Short task => Rewrite every line of the material, requests included, beginning with the line that contains "Image resolution: width=306" and continuing through the end of the material. Shift each click coordinate in the answers up by 123, and leave out the pictures.
--- begin Listed entries ---
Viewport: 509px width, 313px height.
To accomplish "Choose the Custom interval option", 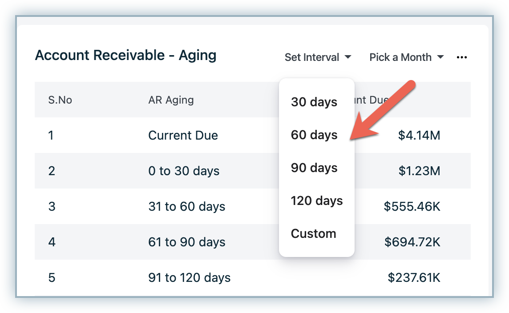I will click(x=314, y=234).
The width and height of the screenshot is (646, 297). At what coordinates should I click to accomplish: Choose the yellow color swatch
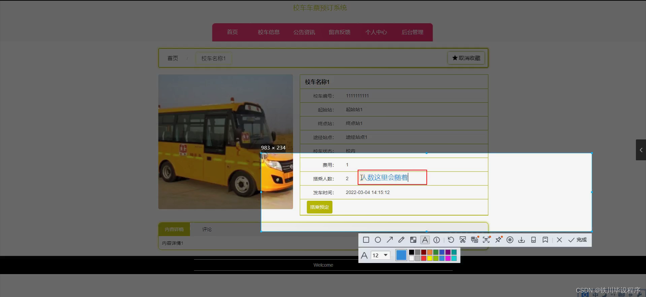(x=430, y=258)
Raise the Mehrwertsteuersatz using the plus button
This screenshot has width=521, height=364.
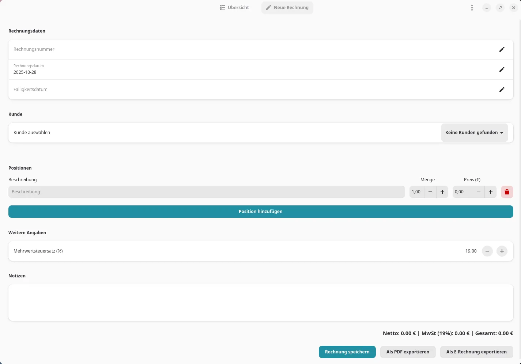[502, 251]
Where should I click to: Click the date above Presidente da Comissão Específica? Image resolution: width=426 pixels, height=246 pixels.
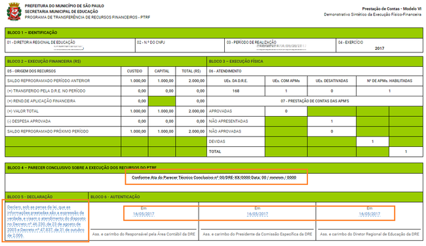258,214
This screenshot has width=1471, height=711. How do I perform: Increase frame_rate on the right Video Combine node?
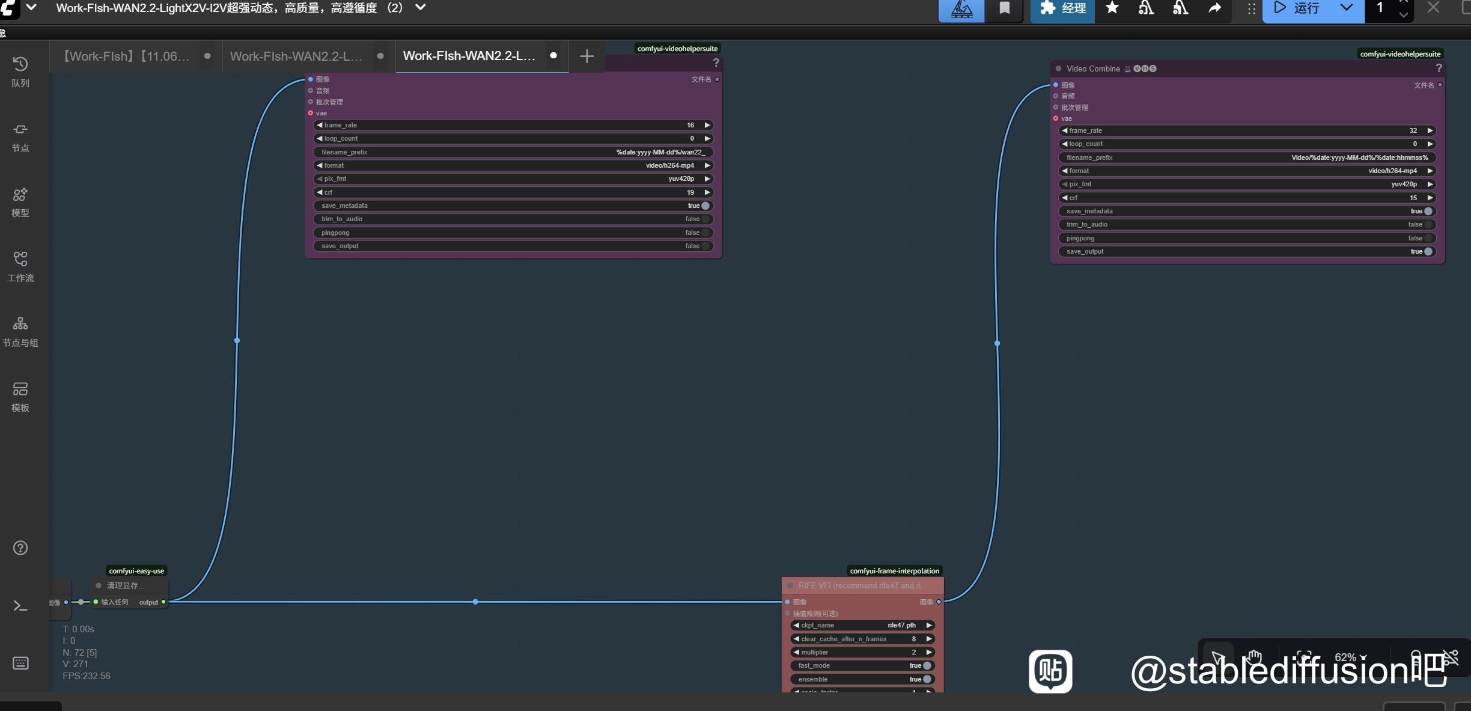1430,130
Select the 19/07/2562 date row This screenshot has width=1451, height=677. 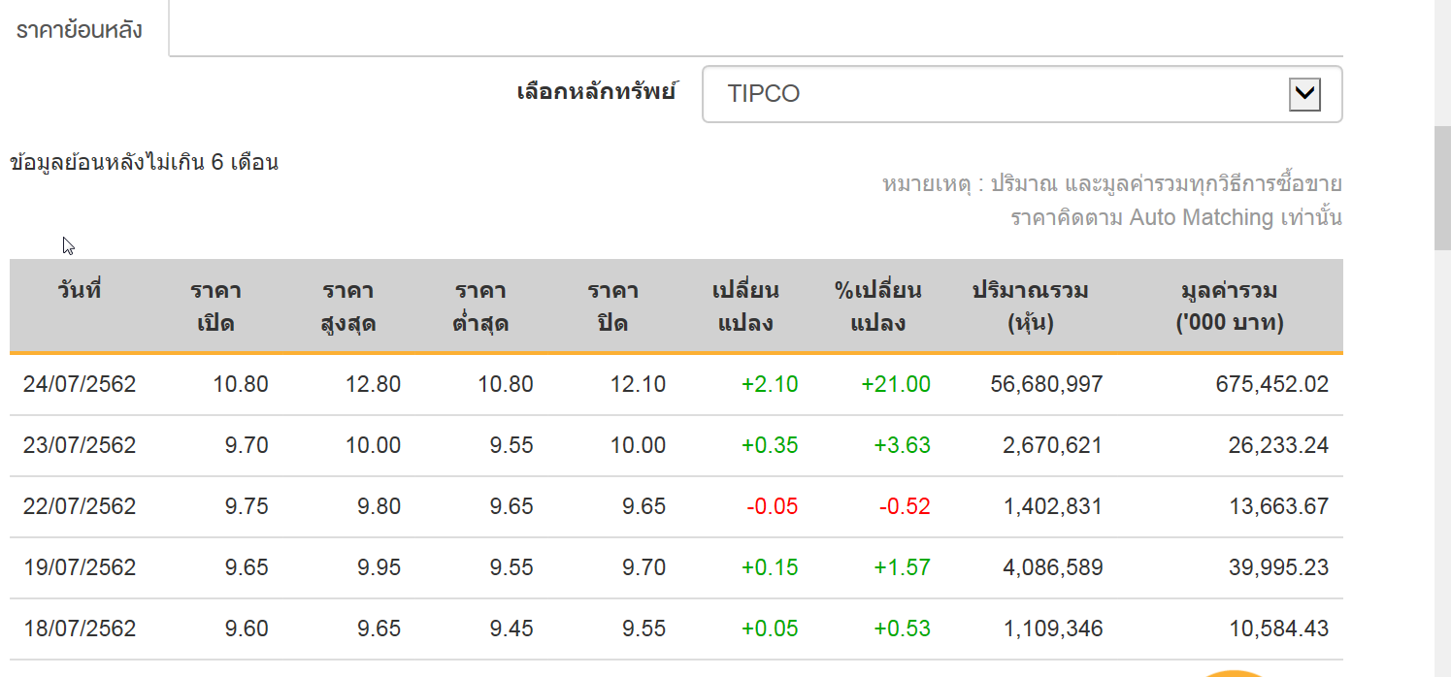tap(676, 567)
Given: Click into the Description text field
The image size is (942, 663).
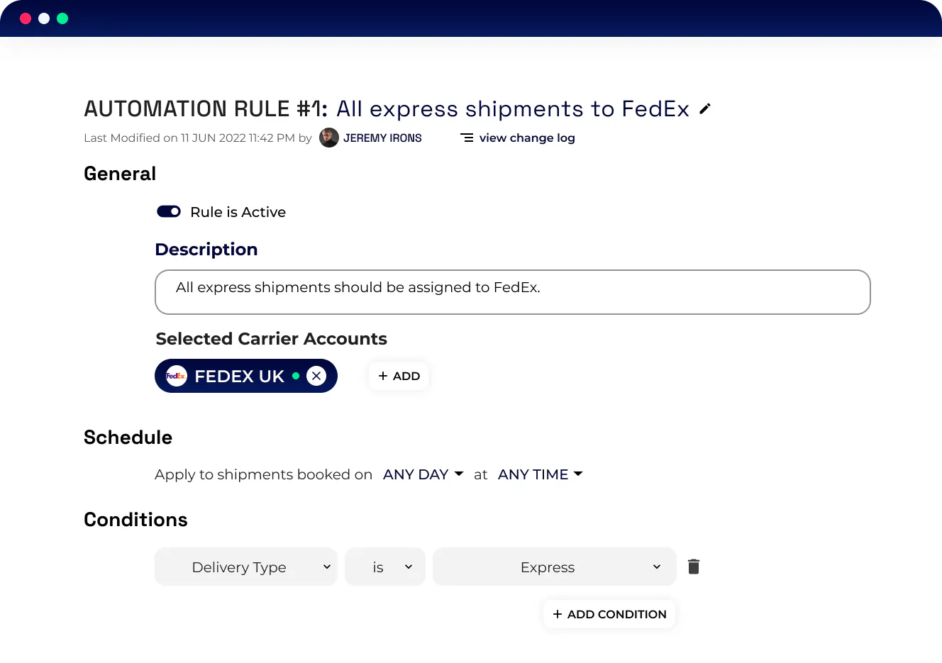Looking at the screenshot, I should [512, 292].
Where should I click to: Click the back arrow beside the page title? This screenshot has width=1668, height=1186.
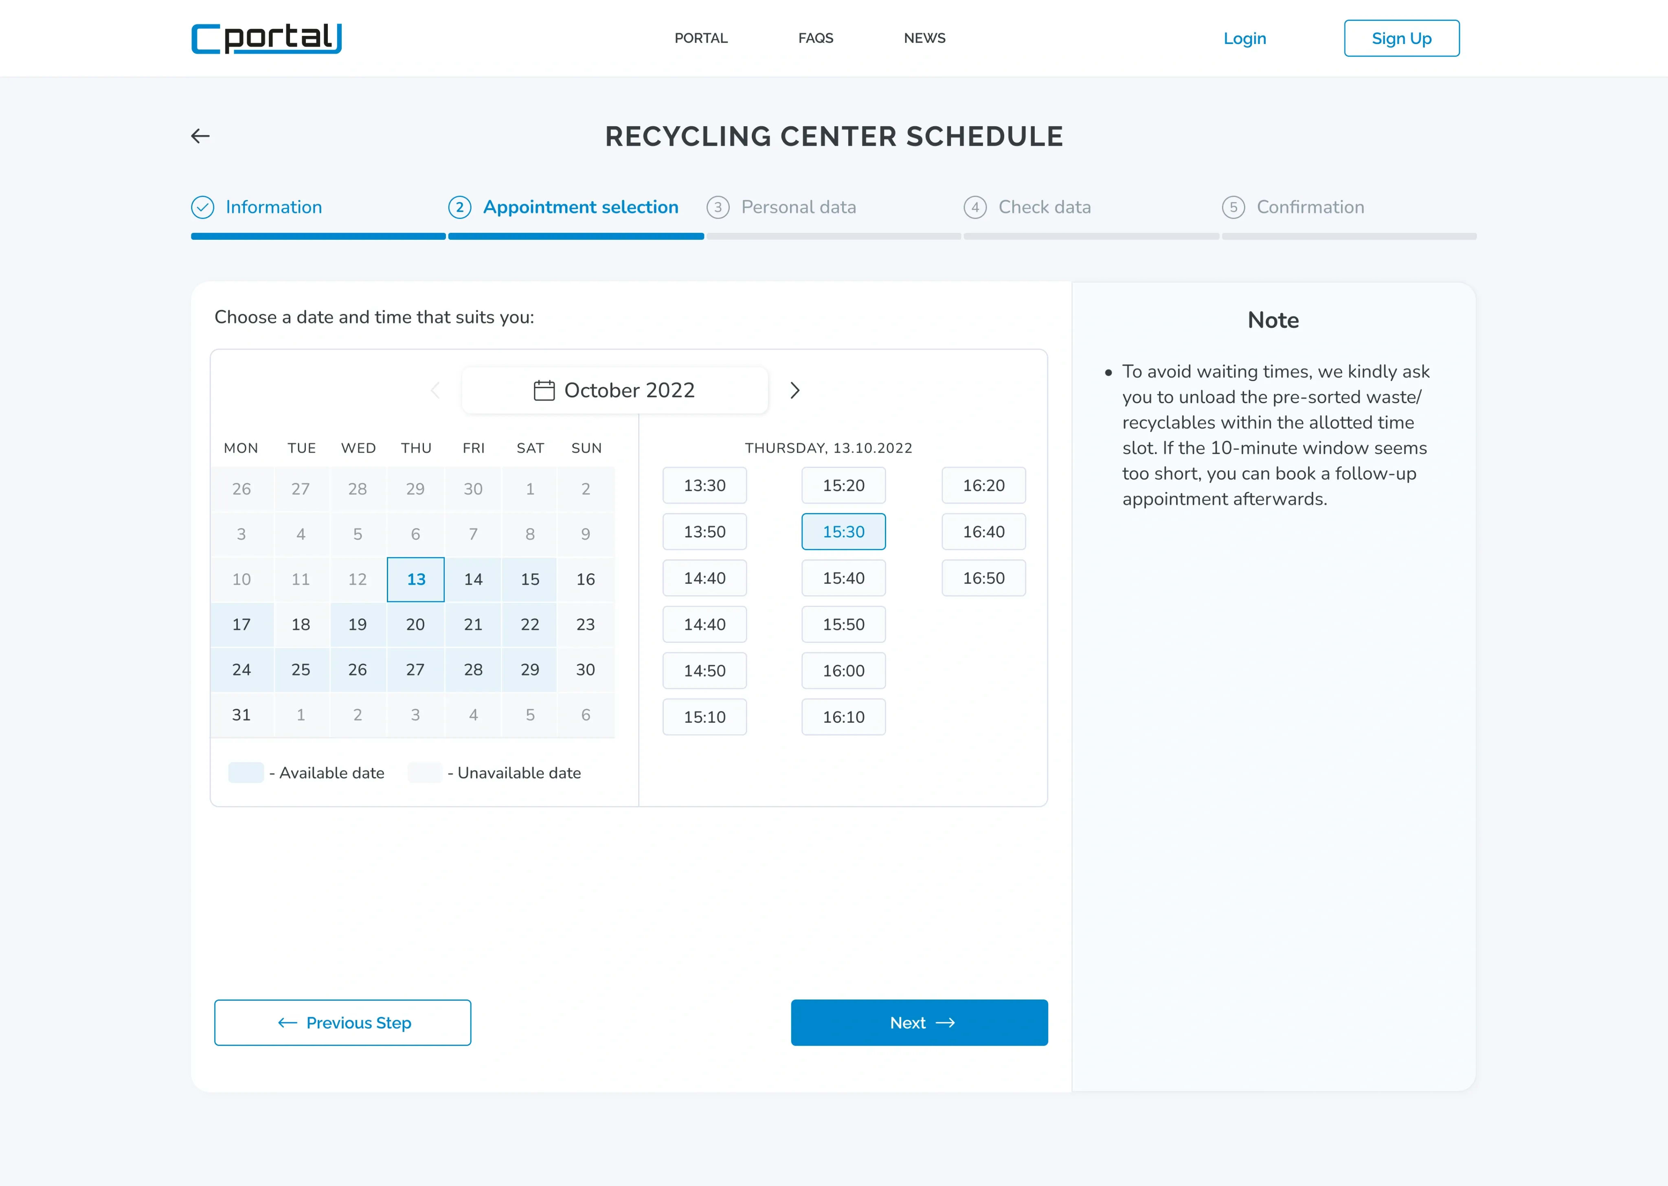pos(200,136)
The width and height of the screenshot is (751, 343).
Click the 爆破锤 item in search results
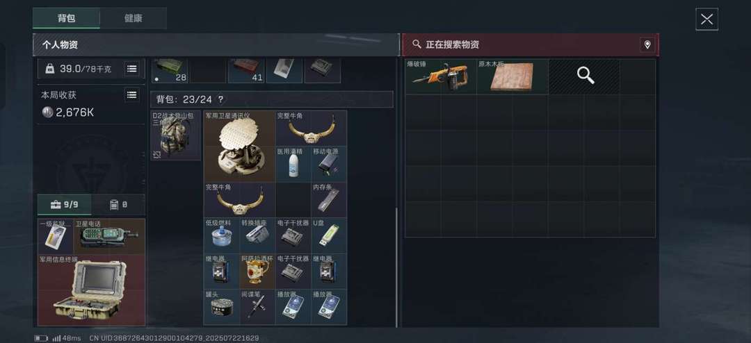441,76
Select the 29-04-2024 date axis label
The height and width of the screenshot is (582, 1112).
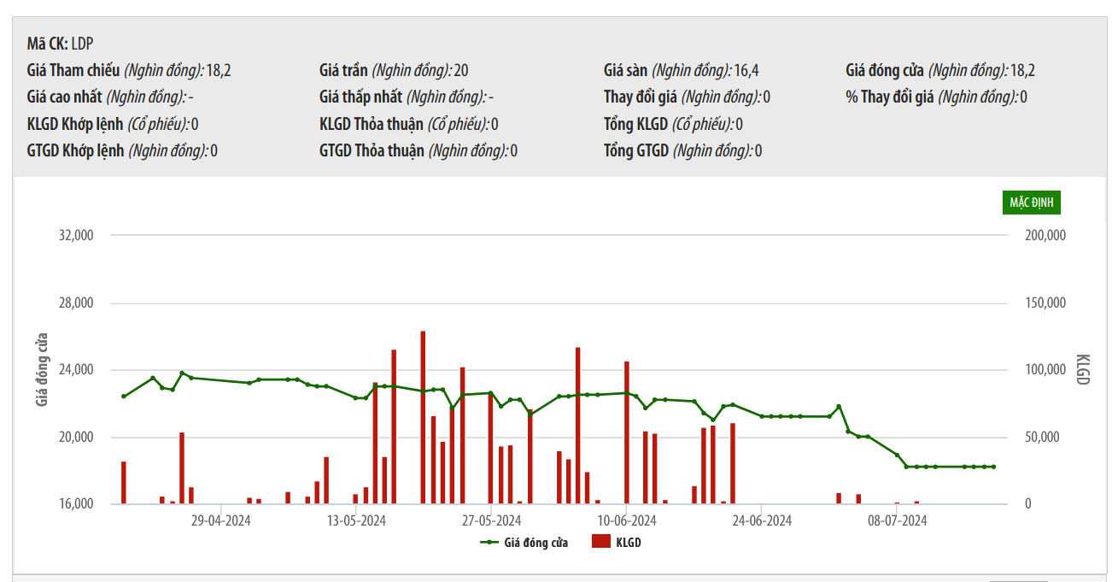point(219,520)

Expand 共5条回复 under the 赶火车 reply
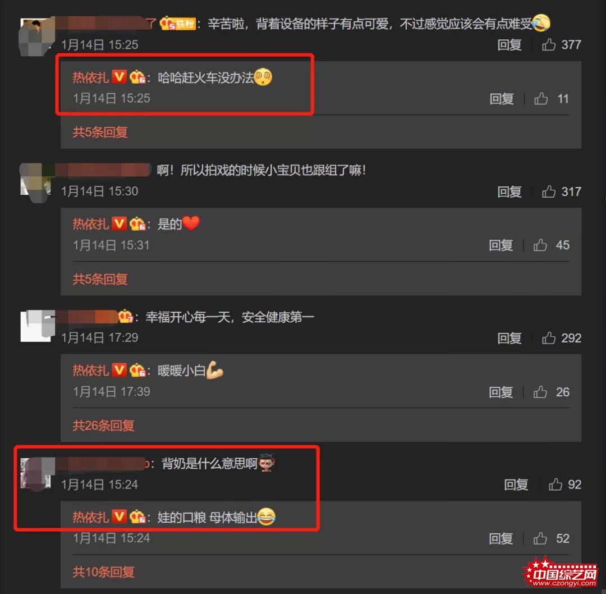pos(100,132)
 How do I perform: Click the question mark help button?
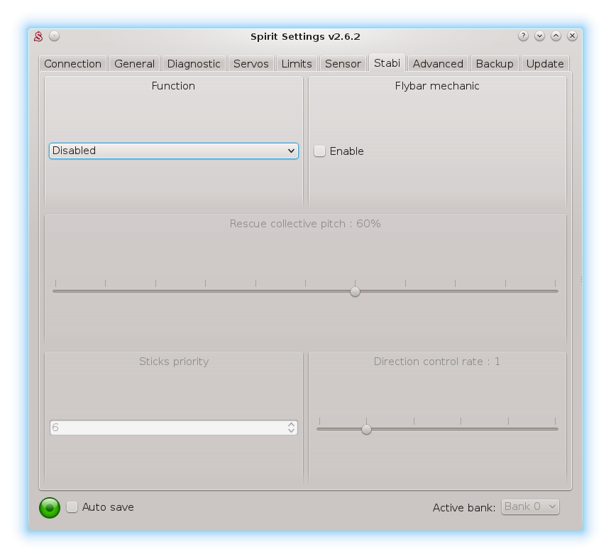[x=523, y=36]
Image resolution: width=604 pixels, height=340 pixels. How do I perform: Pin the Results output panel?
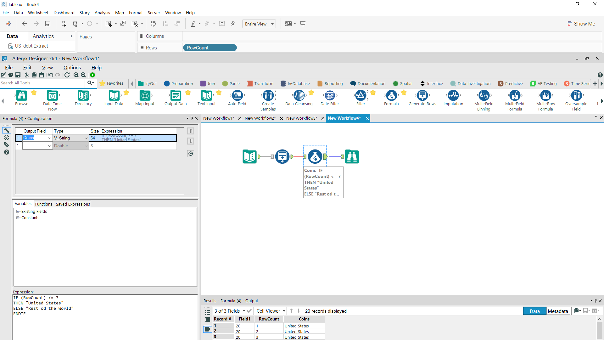596,301
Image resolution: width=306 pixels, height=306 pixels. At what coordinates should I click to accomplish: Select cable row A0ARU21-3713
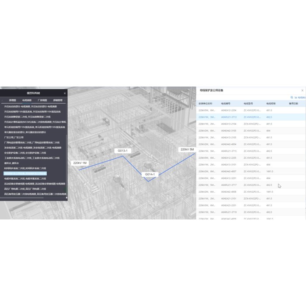tap(229, 117)
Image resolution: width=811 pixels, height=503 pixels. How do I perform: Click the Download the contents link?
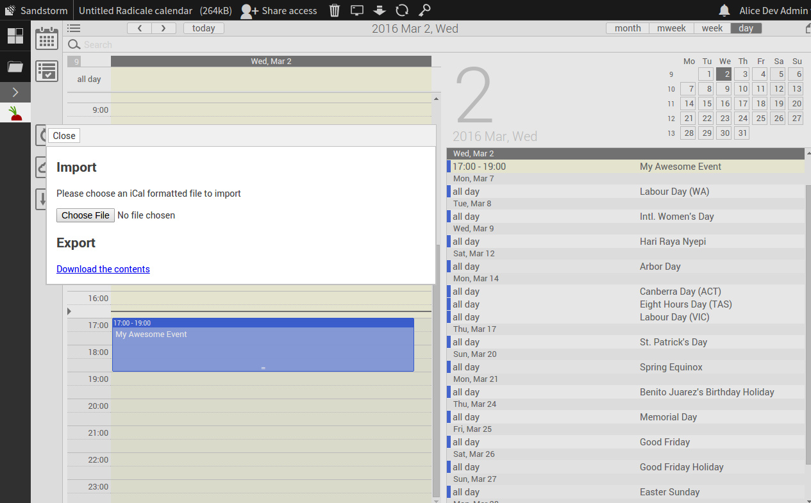click(103, 269)
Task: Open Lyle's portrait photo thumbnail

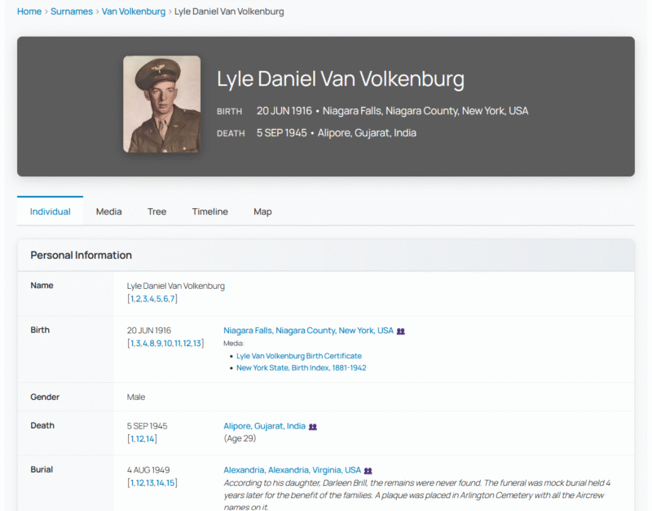Action: coord(161,104)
--- end Listed entries ---
The completed task =>
Image resolution: width=306 pixels, height=306 pixels. At what coordinates should I click to accomplish: Select cable row A0ARU21-3713
tap(352, 240)
Image resolution: width=811 pixels, height=503 pixels. How do I perform: Click the Download the contents link?
click(226, 392)
Task: Open Lyle's portrait photo thumbnail

Action: coord(284,227)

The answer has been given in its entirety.